La route espagnole par les enclaves de Ceuta et Melilla est empruntée depuis les années 1990 par les migrants. Une accélération du phénomène a eu lieu mi-mai 2021 : près de 12 000 personnes, dont une majorité de jeunes hommes marocains, sont arrivées en deux jours à Ceuta. Environ 9 000 migrants ont été expulsés, mais plusieurs centaines errent encore dans les rues de la ville, parmi lesquels de nombreux mineurs isolés — une vague juvénile inédite.
Début juin, je me suis rendu à Ceuta pour témoigner de cette présence diffuse dans la ville. De petits groupes se forment par affinité ou par ordre d’arrivée.
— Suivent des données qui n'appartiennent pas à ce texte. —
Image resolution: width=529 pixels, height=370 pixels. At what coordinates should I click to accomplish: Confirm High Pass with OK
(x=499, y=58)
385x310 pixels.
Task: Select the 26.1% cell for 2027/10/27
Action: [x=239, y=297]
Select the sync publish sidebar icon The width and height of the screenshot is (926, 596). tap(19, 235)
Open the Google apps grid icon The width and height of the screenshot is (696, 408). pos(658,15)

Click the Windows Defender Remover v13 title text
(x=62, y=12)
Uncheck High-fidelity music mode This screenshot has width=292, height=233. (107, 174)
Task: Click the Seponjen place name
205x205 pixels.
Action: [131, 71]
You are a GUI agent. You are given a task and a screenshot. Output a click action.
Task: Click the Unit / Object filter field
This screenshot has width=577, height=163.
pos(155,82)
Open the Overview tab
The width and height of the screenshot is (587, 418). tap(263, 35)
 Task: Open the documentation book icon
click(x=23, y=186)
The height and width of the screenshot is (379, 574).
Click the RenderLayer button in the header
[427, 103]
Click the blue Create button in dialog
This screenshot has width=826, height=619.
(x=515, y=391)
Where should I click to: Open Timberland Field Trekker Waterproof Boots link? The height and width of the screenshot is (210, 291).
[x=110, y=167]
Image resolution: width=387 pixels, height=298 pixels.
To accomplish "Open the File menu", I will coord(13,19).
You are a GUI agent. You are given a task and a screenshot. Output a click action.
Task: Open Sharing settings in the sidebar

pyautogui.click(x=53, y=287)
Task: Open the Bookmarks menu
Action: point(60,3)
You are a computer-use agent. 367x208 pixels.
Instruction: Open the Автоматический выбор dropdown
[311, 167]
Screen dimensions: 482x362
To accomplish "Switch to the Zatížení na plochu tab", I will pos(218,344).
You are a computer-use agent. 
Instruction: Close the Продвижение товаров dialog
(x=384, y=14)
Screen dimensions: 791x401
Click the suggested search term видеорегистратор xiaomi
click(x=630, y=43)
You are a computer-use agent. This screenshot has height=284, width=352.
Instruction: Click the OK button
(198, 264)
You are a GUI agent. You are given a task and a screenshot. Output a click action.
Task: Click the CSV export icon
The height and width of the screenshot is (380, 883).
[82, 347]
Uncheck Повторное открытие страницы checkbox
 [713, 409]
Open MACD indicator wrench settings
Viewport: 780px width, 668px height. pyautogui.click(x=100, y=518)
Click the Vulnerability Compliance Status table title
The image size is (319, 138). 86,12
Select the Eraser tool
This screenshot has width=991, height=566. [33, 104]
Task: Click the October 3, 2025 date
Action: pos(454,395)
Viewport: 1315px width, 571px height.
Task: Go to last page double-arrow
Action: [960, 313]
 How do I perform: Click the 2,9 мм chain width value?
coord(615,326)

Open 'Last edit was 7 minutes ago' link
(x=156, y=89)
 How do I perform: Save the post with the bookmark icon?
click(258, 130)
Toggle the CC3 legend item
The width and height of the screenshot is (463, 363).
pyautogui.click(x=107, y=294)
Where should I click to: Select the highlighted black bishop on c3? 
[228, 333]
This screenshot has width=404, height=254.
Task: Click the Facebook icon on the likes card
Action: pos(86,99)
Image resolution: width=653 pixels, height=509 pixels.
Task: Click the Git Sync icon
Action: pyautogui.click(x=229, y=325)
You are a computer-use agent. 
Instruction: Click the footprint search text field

Ils s’installent où ils peuvent : dans les interstices des grands blocs de béton le long des plages, sous les ponts du centre-ville, sur la colline où ils montent des campements de fortune, ou encore dans les cours d’immeubles lorsque les habitants le permettent.
Ils passent leurs journées à chercher de quoi manger et à penser au « riski », la manière la plus sûre de réaliser leur rêve : rejoindre le continent.
Le passeport et le téléphone portable, lorsqu’ils n’ont pas été perdus lors de la traversée à la nage, sont leurs biens les plus précieux. Pour le reste, ils manquent de tout.